Tumors in the clivus are uncommon and can be incidental findings on the CT and the MRI. Primary bone neoplasms, including chordoma, chondrosarcoma, plasmacytoma, sellar lesions, benign fatty lesions, and metastatic lesions are known to involve the clivus.7,8,9,10
Chordoma is an osteolytic lesion that usually has sharp borders with bony fragments internally, as opposed to ring-like calcifications often seen in chondrosarcomas. Both of these lesions have a tendency to expand and cause destruction of the adjacent structures. In our case, the lesion was non-aggressive appearing with sclerotic margins, which represented a typical bone reaction to a slow growth process. Solitary plasmacytoma is rare in the clivus and usually progresses to multiple myeloma. These osteolytic lesions appear hyperdense on CT and have an intermediate-to-high signal intensity on both T1 and T2 MRI.11
Chondroid tumors, including chondromyxoid fibroma, originate in the cartilaginous remnants of the skull base synchondrosis.12 Petroclival synchondrosis is known to be involved most commonly. Chondroblastomas are epiphyseal tumors of long bones but can occur in the skull base, although cases have been reported involving the temporal bone and rarely, the sphenoid bone.13,14,15 These osteolytic lesions with sclerotic margins tend to expand and show internal calcifications. On the MRI, they are usually hypointense on T1 and heterogeneously intense on T2 with variable contrast enhancement following gadolinium. These imaging characteristics are consistent with our case except that the lesion was not expansile.

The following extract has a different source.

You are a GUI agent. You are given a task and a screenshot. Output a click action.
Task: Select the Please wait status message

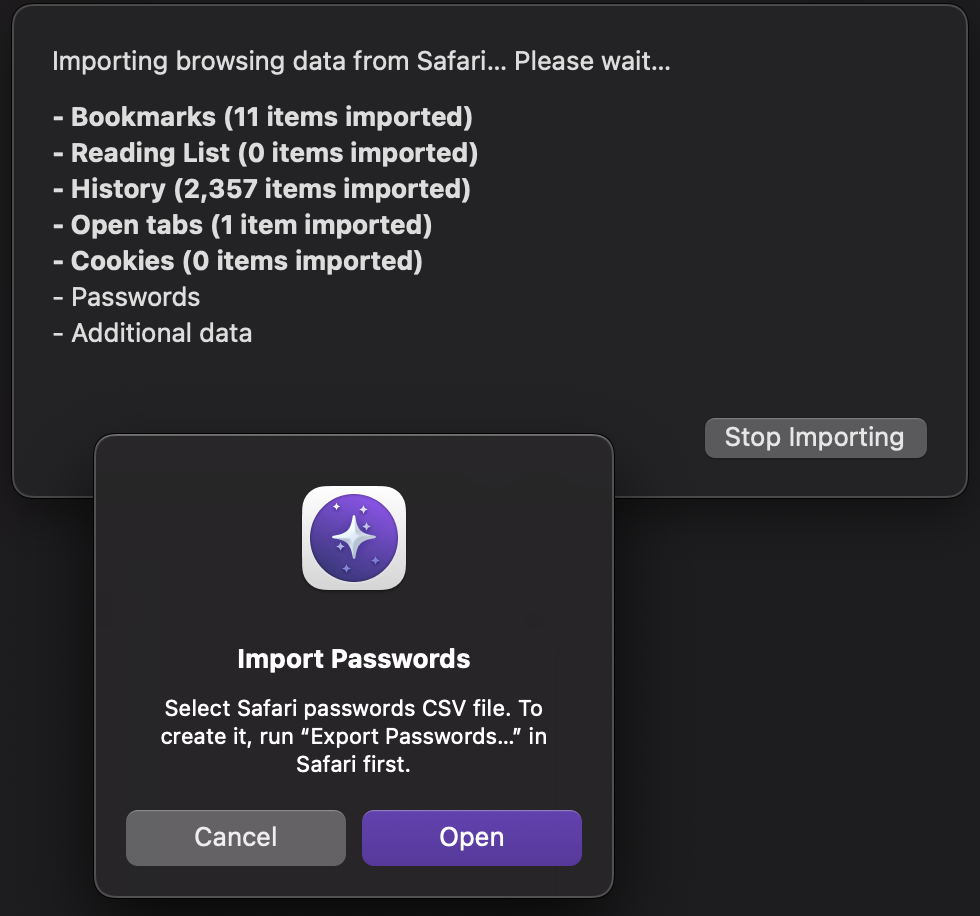592,61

Sellar lesions, such as pituitary macroadenomas, can invade and expand the sella turcica laterally into the cavernous sinuses and inferiorly into the clivus.8 Neoplastic lesion and infections of the nasopharynx can invade from below into the skull base, notably against the clivus and the foramen lacerum.16
Several studies have evaluated the prevalence of incidental findings on CBCT.3,17 A majority of such incidental findings are reported in the sinonasal complex, C-spine, and the soft tissues. Incidental findings, which are also known as incidentaloma, may be defined as "an incidentally discovered mass or lesion detected by CT, MRI, or other imaging modality performed for an unrelated reason."18 A majority of such incidental findings are benign; however, as some of them may be serious, it is essential to evaluate and report such lesions.
Due to the utilization of variable FOVs on CBCT, it is not uncommon to see the skull base on larger FOV scans, and thus, it has become important to understand the pathologies and their imaging characteristics on CT and MRI. The relevance of this case is to present a rare but potentially significant incidental finding in the skull base. It is often important to have the entire volume of a large FOV CBCT interpreted by a qualified OMF radiologist. Although this case report is limited by the lack of final diagnosis and the patient was lost to follow-up, the incidental skull base finding is important and instructive for all dentists using large FOV CBCT imaging in caring for their patients.